NorthStar has been working on this concept for several years, originally pitching it as a dual-use system, with satellites also carrying hyperspectral sensors for Earth observation. The Skylark satellites, though, will be devoted to SSA.

“We’ve convinced ourselves that we’re in a good place with clients, with our partners, with our manufacturing plant. It’s time to start building the satellites and start getting the services up and running,” Stewart Bain, chief executive of NorthStar, said in an interview.

The three satellites ordered now are the beginning of a constellation of at least 12 NorthStar plans to launch by 2024. Bain said the company will launch them three at a time into different orbital planes to enhance its coverage.

NorthStar is entering an increasingly crowded market for SSA and related services. Companies like ExoAnalytics and LeoLabs already provide SSA data using ground-based telescopes and radars, and use that data to provide services for satellite operators and other customers. Others, like AGI’s Commercial Space Operations Center, take data from a variety of sources to provide space traffic management services.

Bain said that NorthStar’s key difference is that its data will come from satellites. “The perspective of space gives you high revisit on objects, and filling out the whole view of space and everything that is going on in space is done in a matter of hours,” he claimed. “Because we’re in space we’re not limited by atmosphere and weather.”

He declined to specify how small of an object that the system will be able to track other than it will be able to see those that are “multiple centimeter sized.” The newest radars operated by LeoLabs can track objects as small as two centimeters across in LEO, the company has stated.

Bain expects the service to win business from both commercial and government organizations.

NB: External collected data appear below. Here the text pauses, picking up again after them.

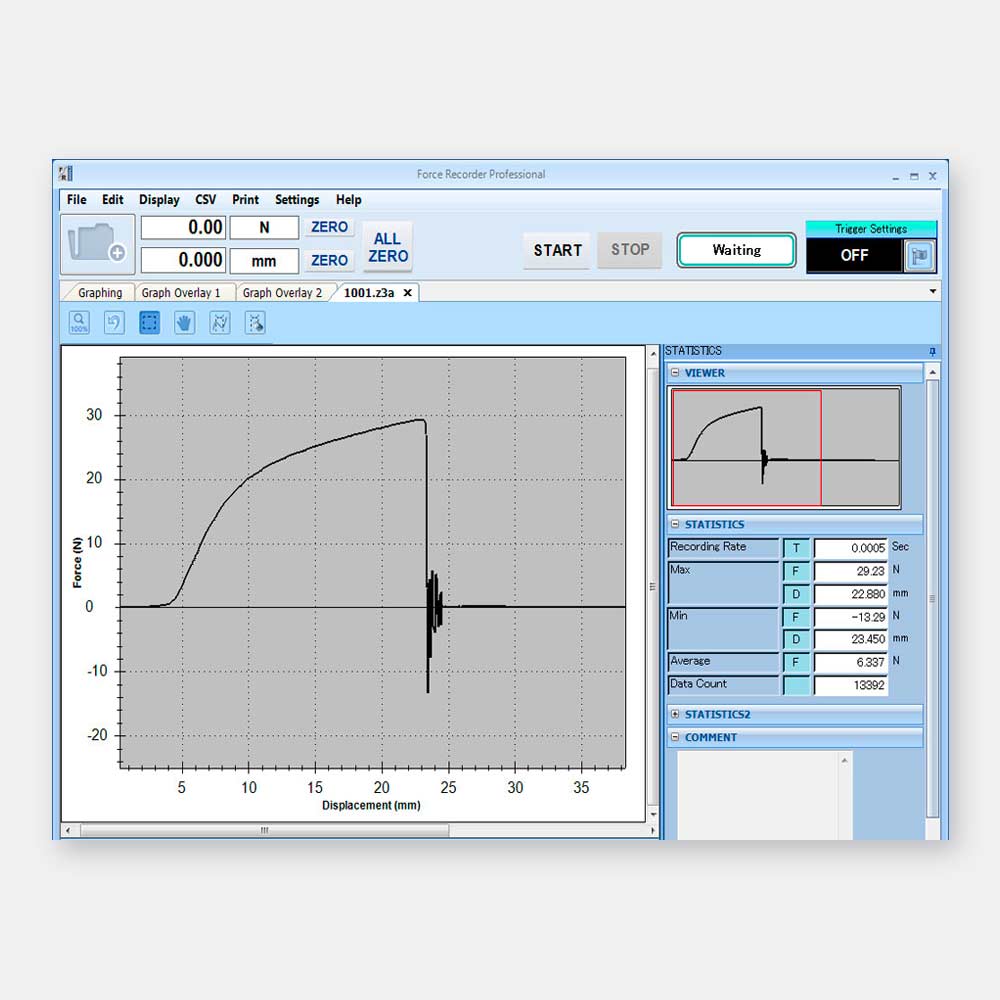Toggle the trigger OFF indicator
This screenshot has width=1000, height=1000.
coord(854,256)
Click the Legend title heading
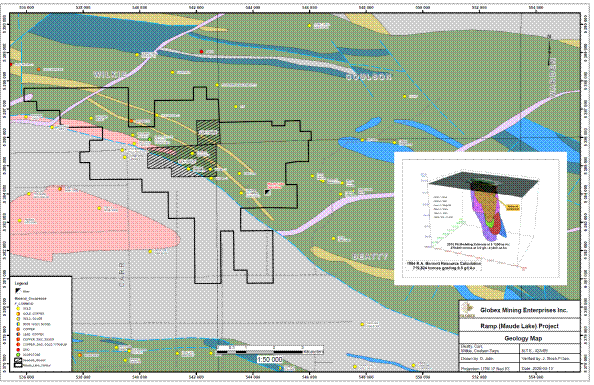The height and width of the screenshot is (385, 594). (x=21, y=283)
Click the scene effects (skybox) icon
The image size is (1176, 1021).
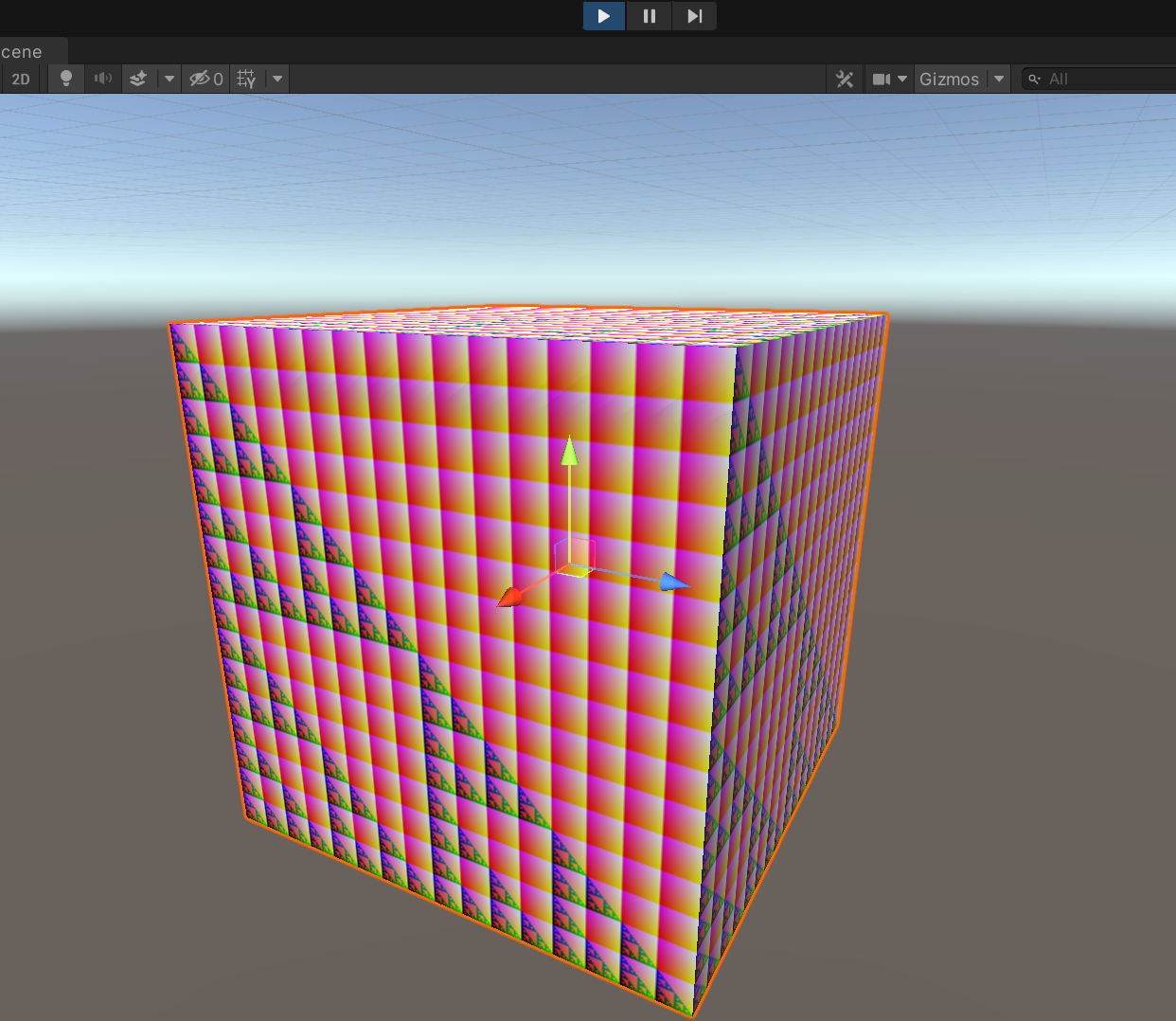coord(138,79)
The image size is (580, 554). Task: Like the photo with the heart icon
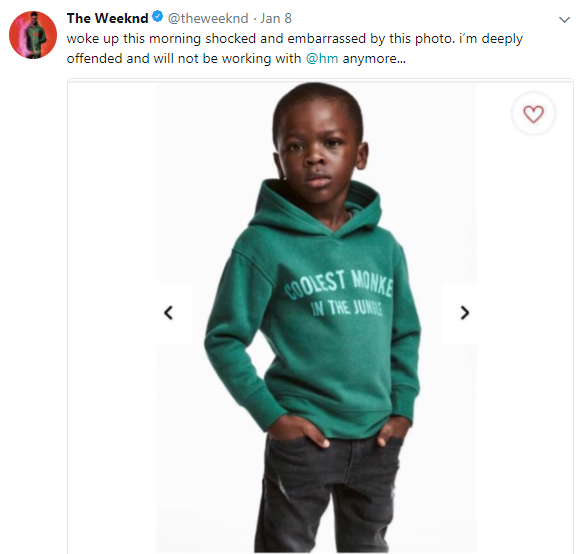(533, 114)
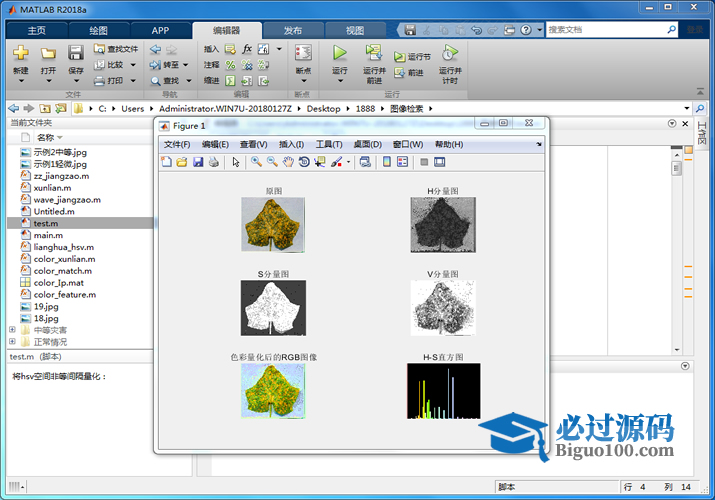The image size is (715, 500).
Task: Expand the 正常情况 folder in file browser
Action: pos(12,342)
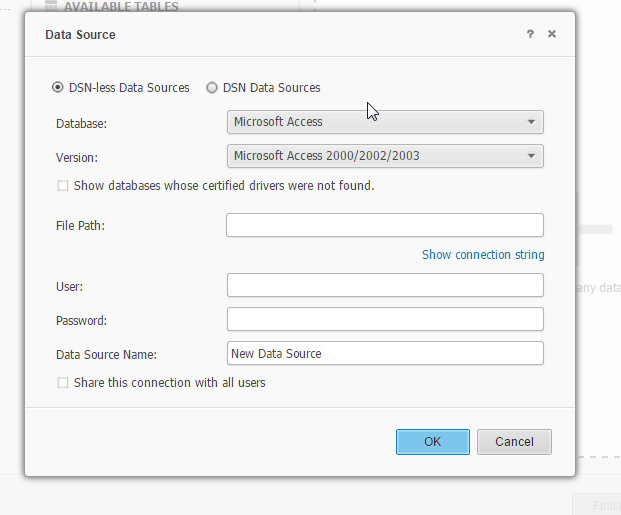Click the 'File Path:' label text
The image size is (621, 515).
(81, 226)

That includes the U.S. Office of Space Commerce, which is tasked with space traffic management responsibilities and is working on what it calls an “open architecture data repository” that will combine SSA data from a variety of sources. “We’re very motivated to support the U.S.’s endeavors in space traffic management and provide them with necessary information to do that,” he said.

NorthStar raised $65 million in 2018, and Bain said the company’s current funding is sufficient to start work on the Skylark system. The company declined to discuss any ongoing fundraising efforts, citing restrictions in Canadian law.

While the initial satellites are focused on SSA, NorthStar has not ruled out pursuing Earth observation, part of its original plans, in the future. Hyperspectral imagers, Bain said, would require far more capital to develop, hence the initial focus on SSA. “Raising the capital necessary for 40 satellites with hyperspectral imagers is a much bigger challenge.”

“Launching the SSA system allows us to become a revenue generating enterprise rather than just a startup,” he said. “We felt the right focus was to get the Skylark system up and running, be the first in space, deliver the services. There is a demand for that right now.”